Thai-Spiced Butternut Squash and Coconut Soup
Prep time: 
Cook time: 
Total time: 
Serves: 6 servings
  • 2 tbsp coconut oil
  • 2½ lb butternut squash - peeled, seeded and cut into 1" pieces
  • 1 medium gala apple, peeled, seeded and cut into 1" pieces
  • 2 large shallots, peeled and chopped
  • ¼ tsp curry powder
  • salt and pepper, to taste
  • 4 cups low sodium vegetable stock
  • ¼ cup unsweetened shredded coconut
  • 1-2 Thai chili peppers
  • ½ cup fancy grade coconut flakes
  • 1tsp sambal oelek
  • 2 tbsp olive oil
  1. Heat oil In a large dutch oven or soup pot over medium and add butternut squash, apple and shallots. Season with curry powder, salt and pepper. Sweat the vegetables for about 8-10 minutes, tossing occasionally, until beginning to release juices and soften. Be careful not to brown them and adjust temperature to medium-low, if needed.

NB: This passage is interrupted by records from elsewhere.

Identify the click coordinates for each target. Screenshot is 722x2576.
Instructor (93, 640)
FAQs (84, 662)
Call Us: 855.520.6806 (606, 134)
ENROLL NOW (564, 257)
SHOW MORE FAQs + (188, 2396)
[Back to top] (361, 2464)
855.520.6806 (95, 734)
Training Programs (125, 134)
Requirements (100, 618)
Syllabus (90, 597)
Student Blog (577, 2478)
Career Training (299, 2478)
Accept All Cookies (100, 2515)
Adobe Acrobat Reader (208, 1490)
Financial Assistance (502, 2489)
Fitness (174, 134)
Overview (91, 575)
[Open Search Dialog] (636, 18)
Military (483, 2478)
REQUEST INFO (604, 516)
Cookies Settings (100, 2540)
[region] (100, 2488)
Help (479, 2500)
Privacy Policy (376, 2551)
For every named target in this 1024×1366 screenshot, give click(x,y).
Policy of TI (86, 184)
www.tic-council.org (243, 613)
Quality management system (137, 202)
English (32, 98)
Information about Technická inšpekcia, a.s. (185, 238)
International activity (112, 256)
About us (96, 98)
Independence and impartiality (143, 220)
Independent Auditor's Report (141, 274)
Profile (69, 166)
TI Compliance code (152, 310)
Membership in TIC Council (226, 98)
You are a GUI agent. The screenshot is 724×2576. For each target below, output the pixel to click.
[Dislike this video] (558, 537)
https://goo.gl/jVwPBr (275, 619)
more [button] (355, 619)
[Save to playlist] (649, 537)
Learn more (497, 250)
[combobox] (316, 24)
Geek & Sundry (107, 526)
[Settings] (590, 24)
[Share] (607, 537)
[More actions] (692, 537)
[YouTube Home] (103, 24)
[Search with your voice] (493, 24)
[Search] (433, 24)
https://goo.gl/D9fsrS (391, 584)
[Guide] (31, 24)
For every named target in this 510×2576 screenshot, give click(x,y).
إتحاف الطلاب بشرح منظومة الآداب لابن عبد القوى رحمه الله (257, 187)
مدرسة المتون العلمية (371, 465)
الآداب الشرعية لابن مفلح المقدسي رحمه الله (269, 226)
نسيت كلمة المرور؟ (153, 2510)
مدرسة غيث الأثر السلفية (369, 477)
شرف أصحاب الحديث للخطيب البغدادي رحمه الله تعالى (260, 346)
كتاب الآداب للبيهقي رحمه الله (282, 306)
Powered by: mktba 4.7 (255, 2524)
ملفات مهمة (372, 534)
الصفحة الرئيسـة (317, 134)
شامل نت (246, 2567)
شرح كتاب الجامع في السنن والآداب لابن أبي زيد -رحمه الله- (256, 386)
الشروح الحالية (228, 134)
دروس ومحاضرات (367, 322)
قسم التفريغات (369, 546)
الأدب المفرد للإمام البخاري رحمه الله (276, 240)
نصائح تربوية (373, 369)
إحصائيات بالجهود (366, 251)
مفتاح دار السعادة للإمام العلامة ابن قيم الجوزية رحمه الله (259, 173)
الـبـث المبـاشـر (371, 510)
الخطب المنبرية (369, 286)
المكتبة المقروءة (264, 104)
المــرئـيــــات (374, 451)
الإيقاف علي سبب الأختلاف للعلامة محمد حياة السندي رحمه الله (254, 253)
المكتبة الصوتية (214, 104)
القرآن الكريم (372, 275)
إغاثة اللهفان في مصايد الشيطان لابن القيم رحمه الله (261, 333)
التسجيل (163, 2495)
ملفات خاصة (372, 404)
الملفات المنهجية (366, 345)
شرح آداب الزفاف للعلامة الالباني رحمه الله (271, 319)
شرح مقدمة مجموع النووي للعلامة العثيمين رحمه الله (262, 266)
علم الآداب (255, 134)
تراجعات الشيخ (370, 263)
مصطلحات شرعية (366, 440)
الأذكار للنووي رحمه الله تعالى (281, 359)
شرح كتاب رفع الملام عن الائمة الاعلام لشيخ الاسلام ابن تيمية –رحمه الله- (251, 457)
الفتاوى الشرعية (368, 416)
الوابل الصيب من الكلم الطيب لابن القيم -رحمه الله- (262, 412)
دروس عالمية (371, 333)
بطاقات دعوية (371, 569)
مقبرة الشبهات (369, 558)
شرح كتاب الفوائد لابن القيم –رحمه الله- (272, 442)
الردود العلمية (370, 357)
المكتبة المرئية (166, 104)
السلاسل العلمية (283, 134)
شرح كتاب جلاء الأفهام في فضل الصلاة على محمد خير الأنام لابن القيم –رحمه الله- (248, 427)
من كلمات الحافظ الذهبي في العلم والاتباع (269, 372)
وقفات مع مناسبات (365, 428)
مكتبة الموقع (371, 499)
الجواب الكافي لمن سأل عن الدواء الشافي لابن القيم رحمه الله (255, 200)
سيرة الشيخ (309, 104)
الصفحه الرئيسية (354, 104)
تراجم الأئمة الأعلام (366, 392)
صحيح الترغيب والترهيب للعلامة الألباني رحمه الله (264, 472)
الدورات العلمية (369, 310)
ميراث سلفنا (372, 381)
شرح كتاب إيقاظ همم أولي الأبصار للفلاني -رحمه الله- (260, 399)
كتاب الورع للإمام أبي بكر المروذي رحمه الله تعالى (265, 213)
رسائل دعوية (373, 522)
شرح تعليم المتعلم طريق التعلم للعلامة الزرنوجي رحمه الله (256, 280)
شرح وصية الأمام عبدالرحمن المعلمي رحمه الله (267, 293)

  2. Add vegetable stock, shredded coconut and thai chili peppers to the pot. Add water, if needed to just cover the vegetables, raise heat to high, bring to a boil. Add lid to partially cover and reduce temperature to simmer, about 30-35 minutes, adding water, if needed, until vegetables are soft enough to easily pierce with a fork.
  3. In the meantime, heat oven to 325 degrees and toast coconut flakes for 2-3 minutes, until golden brown. In a small bowl, whisk sambal oelek and olive oil together.
  4. Remove Thai chili peppers, carefully pour soup into Vitamin or blender (in batches, if needed) and puree. Season with additional salt and pepper if needed and add garnish. Poor into bowls and garnish with chili oil and toasted coconut flakes.